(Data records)
● ● ●

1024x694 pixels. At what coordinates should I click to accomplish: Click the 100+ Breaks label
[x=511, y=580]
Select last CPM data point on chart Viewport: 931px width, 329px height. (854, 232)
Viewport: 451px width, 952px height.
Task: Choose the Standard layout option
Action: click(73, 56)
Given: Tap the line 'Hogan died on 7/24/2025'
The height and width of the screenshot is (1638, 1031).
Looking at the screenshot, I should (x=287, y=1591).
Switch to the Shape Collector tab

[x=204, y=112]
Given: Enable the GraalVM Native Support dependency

● ● ●

All of the lines above should be returned exactly as written.

* **Exercise response**
1024x694 pixels. At what coordinates should I click to accomplish: Click the 100+ Breaks label
[x=511, y=580]
Select last CPM data point on chart Viewport: 931px width, 329px height. (854, 232)
Viewport: 451px width, 952px height.
Task: Choose the Standard layout option
Action: click(73, 56)
Given: Tap the line 'Hogan died on 7/24/2025'
The height and width of the screenshot is (1638, 1031).
Looking at the screenshot, I should (x=287, y=1591).
Switch to the Shape Collector tab

[x=204, y=112]
Given: Enable the GraalVM Native Support dependency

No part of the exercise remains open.